Seeing Sacredness in the Ordinary

The Circle in Our Everyday Lives

Dear Reader:

Yesterday was the ending of a full circle of days spent together as a family. It has been so nice cuddling with Eva Cate each afternoon as we watched the Hallmark mystery movies together-I realize our shared love for these type movies won’t last long as Eva Cate grows and changes so I know this time is precious.

Precious memories

It is the same with everyday rituals-Kent Nerburn discusses this when reflecting meals together at the end of the day.

One evening while eating supper together Nerburn observes: ” It dawned on me that the table itself is prayer enough. It draws us into a circle, the most mythic and powerful of all human shapes. We pass the food from hand to hand, the most sacramental of all common human acts. Though it remains unspoken , even unrealized, our shared meal creates a bond among us and for a moment,makes us one.

There is no mystery in why Jesus chose a meal to reveal his death to those he loved, why he chose a meal to commemorate his truth. It is the time of common celebration when the taking of nourishment fills us with simple joy.

The Dakotah Sioux would often take the choicest piece of meat and cast it into the fire before beginning to eat. The Tibetans place the first food of a meal outside the door as an offering to the hungry spirits.
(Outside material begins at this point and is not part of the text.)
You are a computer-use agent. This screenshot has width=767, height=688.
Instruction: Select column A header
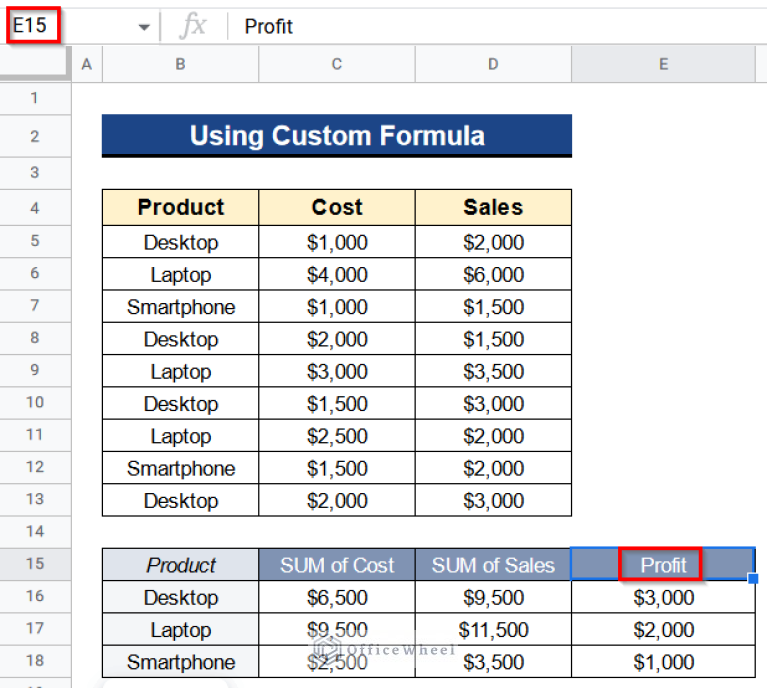click(x=86, y=64)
Today food comes too easily to us thus we have lost the sense of the meal as holy gift. We care less about sustenance, more about choice. Still… as I watch the family laugh, argue, share stories of the day-we are filled with the elemental joy that comes with nourishment. It is a small moment… but it is ours.

Leaving yesterday…. I agree with Kent Nerburn! Missing shared meals with family will be one of the hardest rituals to lose… eating by oneself is very different.

So until tomorrow… Thank you Father for opportunities to still feel needed and be part of Your Family within our families.

Winnie-pretty in pink

*** The Ukraine Fundraiser Honey is participating in are ” Bowls for Hope.” To raise funds for humanitarian efforts. Every year St John’s in the Wilderness conducts an ” empty bowl” project for the community. Honey took this idea she has contributed her talents to… for years and applied it to Ukraine-sorry I confused you calling it a plate-they are bowls made personally by hand by our Honey. Good deeds are still alive and well with good people!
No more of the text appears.